Anyone who doesn’t believe the media fix was in for Barack Obama during the last presidential campaign doesn’t need a book by Bernard Goldberg to convince them.
They need an honesty transplant.
But Goldberg is back all the same with a new tome encapsulating the media love-in that cushioned Obama’s ascent to the Oval Office.
Goldberg, the former CBS newsman turned media bias detector, gives us A Slobbering Love Affair: The True (And Pathetic) Story of the Torrid Romance Between Barack Obama and the Mainstream Media.
The slim volume (173 pages) serves as a compilation of everything conservatives have gleaned over the last six months from Newsbusters.org and other top-shelf blogs. Goldberg leans on the conservative Media Research Center and a few recent surveys to underline his points. But putting it all together in one highly readable package provides a service all the same, especially for those who don’t necessarily trust a right-leaning blog for the skinny on media bias.
The bestselling author isn’t Ann Coulter, nor should he be dismissed by those on the left who would gleefully lump him in with that mini-skirted maiden. He’s a news man first, and he doesn’t go out of his way to score ideological points like books written by more openly right wing authors.
Goldberg often inserts corny jokes into the text for levity, but underneath it all is a sadness, a sense that a profession he once was proud to call his own is less than a shell of its old self.
And he’s not just bemoaning an industry’s self-induced collapse. He’s afraid of what an ineffective press means for the country. What if President Obama turns out to be a fumbler in chief? Will the media tell us about his miscues? And at this point would the public even believe it, given how reporters have sullied the image of journalism in recent years?
The book’s introduction tells you all you really need to know about the sorry state of the media today. Goldberg recalls speaking to a journalism class at American University and getting little but derision from the students forced to read his first book, Bias.
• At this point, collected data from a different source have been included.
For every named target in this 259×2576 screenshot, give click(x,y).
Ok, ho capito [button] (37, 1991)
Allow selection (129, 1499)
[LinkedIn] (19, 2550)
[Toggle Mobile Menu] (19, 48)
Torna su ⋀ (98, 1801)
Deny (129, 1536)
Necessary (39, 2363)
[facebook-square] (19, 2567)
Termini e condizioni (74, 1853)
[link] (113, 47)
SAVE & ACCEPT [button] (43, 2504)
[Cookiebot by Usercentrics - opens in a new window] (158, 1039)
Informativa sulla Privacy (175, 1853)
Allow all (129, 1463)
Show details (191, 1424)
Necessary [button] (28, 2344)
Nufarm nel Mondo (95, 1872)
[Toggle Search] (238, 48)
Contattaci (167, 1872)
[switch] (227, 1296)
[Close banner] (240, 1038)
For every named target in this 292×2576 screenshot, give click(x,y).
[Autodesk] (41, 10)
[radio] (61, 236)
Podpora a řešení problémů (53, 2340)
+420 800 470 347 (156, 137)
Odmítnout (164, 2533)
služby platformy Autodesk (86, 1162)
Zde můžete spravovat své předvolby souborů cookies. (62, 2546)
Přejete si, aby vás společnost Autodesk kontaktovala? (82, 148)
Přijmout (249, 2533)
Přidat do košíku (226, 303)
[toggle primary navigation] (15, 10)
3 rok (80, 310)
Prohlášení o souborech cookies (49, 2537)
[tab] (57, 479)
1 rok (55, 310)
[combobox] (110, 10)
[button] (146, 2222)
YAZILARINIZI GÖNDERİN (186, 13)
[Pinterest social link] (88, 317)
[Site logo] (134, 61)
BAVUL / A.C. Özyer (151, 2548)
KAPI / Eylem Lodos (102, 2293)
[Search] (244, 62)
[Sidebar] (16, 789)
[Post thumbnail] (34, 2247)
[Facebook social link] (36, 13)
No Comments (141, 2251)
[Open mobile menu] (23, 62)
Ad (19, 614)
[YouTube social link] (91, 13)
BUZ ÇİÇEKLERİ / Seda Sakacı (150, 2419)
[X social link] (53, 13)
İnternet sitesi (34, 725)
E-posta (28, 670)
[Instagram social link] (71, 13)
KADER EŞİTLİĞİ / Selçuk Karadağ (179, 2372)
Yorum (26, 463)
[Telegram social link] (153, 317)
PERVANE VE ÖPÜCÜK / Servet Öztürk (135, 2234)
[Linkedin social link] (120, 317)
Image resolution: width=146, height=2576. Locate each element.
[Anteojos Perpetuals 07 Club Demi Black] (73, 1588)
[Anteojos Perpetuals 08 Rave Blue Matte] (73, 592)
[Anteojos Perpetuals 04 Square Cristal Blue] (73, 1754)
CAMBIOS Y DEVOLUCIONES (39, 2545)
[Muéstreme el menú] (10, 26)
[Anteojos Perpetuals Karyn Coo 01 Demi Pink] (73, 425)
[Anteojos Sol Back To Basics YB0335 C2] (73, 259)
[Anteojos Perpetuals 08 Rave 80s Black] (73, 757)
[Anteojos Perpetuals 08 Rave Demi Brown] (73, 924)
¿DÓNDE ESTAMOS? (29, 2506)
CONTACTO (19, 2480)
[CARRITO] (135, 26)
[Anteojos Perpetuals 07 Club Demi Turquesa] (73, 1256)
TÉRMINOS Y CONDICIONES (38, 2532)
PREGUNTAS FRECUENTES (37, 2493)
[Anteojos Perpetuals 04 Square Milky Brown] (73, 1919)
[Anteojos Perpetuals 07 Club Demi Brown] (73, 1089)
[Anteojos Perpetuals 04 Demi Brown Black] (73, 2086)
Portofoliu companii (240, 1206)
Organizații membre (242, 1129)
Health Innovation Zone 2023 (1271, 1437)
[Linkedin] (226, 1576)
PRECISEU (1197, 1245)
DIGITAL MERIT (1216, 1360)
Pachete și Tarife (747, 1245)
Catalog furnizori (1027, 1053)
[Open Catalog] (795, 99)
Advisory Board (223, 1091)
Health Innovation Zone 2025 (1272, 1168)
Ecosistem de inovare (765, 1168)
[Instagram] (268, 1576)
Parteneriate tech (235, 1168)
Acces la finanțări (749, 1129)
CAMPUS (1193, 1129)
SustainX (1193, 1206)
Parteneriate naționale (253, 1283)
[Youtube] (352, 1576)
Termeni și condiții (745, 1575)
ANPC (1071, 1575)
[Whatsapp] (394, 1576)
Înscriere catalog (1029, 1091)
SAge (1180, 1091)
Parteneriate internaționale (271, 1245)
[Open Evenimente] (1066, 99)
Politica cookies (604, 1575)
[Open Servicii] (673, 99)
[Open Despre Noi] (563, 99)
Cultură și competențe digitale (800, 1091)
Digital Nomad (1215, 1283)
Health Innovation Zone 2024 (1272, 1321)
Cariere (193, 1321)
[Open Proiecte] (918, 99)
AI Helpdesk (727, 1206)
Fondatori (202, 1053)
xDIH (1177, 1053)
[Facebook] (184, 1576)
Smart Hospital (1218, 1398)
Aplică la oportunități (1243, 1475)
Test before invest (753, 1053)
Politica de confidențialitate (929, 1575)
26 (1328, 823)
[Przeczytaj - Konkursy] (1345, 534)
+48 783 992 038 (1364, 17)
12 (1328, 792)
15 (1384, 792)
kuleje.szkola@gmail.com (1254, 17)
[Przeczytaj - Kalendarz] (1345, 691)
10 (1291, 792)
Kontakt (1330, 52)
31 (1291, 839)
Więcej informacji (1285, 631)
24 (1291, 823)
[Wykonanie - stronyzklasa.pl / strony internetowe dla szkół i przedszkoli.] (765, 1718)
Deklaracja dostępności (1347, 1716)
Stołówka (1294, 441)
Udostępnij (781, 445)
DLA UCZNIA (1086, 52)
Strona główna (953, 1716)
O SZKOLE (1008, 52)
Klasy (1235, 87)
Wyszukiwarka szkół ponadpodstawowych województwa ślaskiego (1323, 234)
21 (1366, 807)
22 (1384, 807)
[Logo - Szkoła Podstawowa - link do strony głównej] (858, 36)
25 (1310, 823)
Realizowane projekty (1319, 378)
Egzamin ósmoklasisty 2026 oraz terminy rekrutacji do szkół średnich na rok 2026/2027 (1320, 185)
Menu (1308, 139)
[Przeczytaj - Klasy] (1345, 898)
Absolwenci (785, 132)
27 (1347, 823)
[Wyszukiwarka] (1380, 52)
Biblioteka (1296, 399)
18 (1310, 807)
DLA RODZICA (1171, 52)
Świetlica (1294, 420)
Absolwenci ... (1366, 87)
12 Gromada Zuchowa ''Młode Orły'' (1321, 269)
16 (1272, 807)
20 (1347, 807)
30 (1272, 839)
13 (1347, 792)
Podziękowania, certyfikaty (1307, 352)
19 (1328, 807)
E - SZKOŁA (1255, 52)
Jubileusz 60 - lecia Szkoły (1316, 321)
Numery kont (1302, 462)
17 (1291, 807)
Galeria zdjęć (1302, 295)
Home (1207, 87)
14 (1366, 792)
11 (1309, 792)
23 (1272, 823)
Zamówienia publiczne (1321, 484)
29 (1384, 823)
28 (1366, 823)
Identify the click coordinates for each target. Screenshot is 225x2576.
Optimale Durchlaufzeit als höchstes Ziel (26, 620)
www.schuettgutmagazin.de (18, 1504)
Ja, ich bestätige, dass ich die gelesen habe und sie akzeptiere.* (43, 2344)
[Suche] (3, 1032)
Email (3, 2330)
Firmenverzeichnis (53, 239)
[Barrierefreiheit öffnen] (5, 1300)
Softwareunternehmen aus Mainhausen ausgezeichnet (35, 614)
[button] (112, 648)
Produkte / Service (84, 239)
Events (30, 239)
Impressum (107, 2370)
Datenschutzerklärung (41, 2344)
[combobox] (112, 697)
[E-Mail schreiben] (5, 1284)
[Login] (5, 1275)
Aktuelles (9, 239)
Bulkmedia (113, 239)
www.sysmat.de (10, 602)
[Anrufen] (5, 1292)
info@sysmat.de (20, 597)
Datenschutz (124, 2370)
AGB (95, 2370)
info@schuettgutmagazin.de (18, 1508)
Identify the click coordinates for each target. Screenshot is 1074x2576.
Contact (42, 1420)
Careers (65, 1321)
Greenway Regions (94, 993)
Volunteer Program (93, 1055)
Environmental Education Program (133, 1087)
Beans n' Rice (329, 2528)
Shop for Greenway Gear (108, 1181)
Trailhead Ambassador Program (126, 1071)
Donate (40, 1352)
The professor offered his two cents into the debate:
“Isn’t it the role of the media to effect change in society?” he asked innocently.
Goldberg shot back — “Your change or mine?”
Slobbering quickly gets to the heart of the matter, recalling the outrageously positive spin put on Sen. Obama’s campaign, the dirt thrown at Republican presidential candidate Sen. John McCain and just how differently each was treated.
Goldberg takes specific delight in mocking Hardball host Chris Matthews. Commentators are allowed to be biased, he says. But when they describe the thrill going up their legs at the mere sight of one candidate, clearly a line has been crossed.
The chapter on white liberal guilt reminds conservatives of another cultural truism. When liberal black officials rise to the top it’s deemed historic by Brokaw, Couric, and co. That isn’t the case when the black politician in question, be it Michael Steele or Lynn Swann, hail from the right side of the aisle.
Slobbering takes a break mid-book for a Q&A with radio titan Rush Limbaugh, but then it’s back to the business at hand — documenting time and time again where the media cast its own collective vote for Obama.
Goldberg spends too much time with the Olbermanns and Matthews of the media scene. Liberal talking heads aren’t expected to be fair and balanced. And the hapless denizens of The View aren’t worthy of comment at this point. But the author has more than enough ammo here to sink any charges the media was on its best behavior during this crucial election.
Slobbering also reminds us how the media investigated poor Joe the Plumber with alacrity during his 15 minutes of fame, but couldn’t spare the same brass knuckle reportage when it came to Sen. Obama.
Perhaps the most damning evidence Goldberg compiles here involves the Reverend Jeremiah Wright, the hateful pastor who played an important role in Obama’s development.
The media’s unwillingness to investigate and report on Wright’s behavior, and then its subsequent apologies or selective quoting on the pastor’s behalf, ensured Obama wouldn’t be seriously hurt by any revelations.
The book also assaults those who finally spoke truth to power — after the election. The Washington Post‘s ombudsman Deborah Howell, for one, admitted to the media bias in her own paper — but only after the media’s cherished candidate had emerged victorious.
Frankly, any journalist who won’t cop to the media’s role in Obama’s election is clearly beyond reach. It’s hard for even the most stubborn journalist not to hang his or her head in shame after reading Goldberg’s latest.
Then again, if reporters had any shame then Goldberg wouldn’t have had to write another book about media bias.